Oskar Metsavaht, criador da Osklen, surpreendeu o mercado ao vender sua empresa a médio prazo para a Alpargatas, no início de outubro. De imediato, todos se perguntaram: por quê? Estaria o empresário cansado do metier? Ou precisando de aporte de capital para crescer internamente ou se internacionalizar?

Nada disso. “Normalmente, uma venda deste tipo se dá por três razões: ou o dono viu que a marca está ladeira abaixo; ou não tem mais paciência para administrar; ou, ainda, quer embolsar a liquidez do seu negócio”, ressalta o estilista. “Minha negociação foi diferente. Eu sempre quis um grupo que tivesse na sua expertise coisas que eu não tenho e vice-versa. Estou me associando a quem vai pegar a potencialidade da Osklen e unir forças”, diz.

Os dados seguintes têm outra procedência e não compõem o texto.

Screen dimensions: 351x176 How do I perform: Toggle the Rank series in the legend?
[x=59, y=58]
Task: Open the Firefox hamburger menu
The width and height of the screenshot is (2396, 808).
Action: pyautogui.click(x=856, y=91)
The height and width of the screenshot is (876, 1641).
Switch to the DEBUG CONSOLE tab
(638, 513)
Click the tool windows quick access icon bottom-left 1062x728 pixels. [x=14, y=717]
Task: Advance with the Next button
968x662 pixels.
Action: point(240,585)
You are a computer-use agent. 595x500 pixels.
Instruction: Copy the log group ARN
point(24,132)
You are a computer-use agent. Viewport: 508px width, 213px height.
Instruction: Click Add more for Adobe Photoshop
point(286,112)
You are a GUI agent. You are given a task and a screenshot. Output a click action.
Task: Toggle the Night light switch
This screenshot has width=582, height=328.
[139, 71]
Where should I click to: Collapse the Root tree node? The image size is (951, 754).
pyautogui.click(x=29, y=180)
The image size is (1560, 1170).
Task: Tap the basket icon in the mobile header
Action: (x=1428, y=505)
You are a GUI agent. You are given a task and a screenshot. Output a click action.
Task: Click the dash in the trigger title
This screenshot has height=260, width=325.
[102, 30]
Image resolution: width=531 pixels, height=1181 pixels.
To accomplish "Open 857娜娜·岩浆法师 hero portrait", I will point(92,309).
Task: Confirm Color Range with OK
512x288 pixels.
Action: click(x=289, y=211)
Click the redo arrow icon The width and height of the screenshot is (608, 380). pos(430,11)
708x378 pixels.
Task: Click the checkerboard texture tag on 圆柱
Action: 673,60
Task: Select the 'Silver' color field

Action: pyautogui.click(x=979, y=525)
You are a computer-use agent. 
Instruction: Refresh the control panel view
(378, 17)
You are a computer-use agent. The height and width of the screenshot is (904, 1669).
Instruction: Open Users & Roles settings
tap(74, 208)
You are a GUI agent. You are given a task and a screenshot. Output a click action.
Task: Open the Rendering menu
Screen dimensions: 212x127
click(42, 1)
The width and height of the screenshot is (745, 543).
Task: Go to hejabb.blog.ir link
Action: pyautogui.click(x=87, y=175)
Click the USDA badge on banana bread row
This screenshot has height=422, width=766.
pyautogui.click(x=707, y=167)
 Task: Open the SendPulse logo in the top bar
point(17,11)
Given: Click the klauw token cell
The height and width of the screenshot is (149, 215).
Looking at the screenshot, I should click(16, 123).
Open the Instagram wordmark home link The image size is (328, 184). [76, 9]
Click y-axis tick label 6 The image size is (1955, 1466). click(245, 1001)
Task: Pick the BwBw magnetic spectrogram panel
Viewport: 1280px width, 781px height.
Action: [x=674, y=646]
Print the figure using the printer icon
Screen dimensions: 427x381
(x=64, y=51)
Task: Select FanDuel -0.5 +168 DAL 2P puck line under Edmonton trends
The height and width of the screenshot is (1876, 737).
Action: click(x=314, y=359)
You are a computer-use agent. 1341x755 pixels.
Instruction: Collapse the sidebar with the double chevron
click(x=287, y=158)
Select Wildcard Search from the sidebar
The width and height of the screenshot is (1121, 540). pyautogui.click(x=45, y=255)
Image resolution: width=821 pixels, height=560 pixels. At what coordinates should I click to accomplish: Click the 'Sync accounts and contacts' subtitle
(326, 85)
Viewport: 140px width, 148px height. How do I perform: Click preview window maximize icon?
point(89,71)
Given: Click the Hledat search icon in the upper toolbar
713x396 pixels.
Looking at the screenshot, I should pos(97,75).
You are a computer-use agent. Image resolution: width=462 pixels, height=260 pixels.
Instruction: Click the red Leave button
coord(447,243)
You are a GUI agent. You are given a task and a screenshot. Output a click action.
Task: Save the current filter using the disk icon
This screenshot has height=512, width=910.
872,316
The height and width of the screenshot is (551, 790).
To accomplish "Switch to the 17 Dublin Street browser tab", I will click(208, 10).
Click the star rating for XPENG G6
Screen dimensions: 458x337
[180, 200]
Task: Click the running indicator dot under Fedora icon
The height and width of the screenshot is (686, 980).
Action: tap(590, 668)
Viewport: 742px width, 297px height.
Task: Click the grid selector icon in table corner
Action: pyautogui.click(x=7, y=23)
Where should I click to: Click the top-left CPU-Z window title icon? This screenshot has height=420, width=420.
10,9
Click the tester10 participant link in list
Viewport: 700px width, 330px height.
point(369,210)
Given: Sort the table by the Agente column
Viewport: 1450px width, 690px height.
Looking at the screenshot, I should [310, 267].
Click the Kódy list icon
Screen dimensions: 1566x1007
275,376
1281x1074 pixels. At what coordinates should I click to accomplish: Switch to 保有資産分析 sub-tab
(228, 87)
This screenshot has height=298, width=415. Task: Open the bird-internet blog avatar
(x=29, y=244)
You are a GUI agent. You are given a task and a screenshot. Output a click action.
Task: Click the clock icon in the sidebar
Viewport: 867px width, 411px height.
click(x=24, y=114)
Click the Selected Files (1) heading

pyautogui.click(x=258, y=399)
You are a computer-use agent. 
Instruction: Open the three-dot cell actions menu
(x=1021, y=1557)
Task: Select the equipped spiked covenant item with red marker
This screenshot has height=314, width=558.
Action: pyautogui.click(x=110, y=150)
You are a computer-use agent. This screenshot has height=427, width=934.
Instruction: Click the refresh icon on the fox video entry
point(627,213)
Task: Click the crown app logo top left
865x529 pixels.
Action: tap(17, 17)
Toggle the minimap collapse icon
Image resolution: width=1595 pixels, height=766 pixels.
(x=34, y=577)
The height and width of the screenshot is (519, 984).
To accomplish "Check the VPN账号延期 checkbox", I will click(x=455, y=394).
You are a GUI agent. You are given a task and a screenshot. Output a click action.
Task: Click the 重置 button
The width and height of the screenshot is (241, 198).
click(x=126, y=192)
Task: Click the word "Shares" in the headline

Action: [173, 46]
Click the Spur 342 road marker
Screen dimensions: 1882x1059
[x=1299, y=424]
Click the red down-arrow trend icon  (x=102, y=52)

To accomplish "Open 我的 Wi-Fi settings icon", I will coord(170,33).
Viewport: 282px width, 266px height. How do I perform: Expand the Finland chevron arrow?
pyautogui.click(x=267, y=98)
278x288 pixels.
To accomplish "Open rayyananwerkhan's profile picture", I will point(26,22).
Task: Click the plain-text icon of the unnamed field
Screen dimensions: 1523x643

Pretende deixar a empresa? Não. Seu contrato estabelece que ele fique pelo menos até 2016. “Depois, vamos ‘reconversar’ a respeito. Olhando lá na frente, vou ter 40% de uma marca em que eu acredito e muito.”
A seguir, os principais trechos da entrevista dada à coluna semana passada.

Você acaba de fechar uma parceria. Deve evoluir para uma compra?

Sim e devo ficar com 40%. Eles compraram 30% agora e vão comprar mais 30% daqui a um ano, quando será batido o martelo sobre o valor da empresa. Nós acordamos que eles vão pagar sobre 13 vezes o Ebitda (lucro antes de juros, impostos, depreciação e amortização) de 2013. Deram R$ 67 milhões agora. Um adiantamento e não primeira parcela como se falou”.

Por que você acabou escolhendo a Alpargatas?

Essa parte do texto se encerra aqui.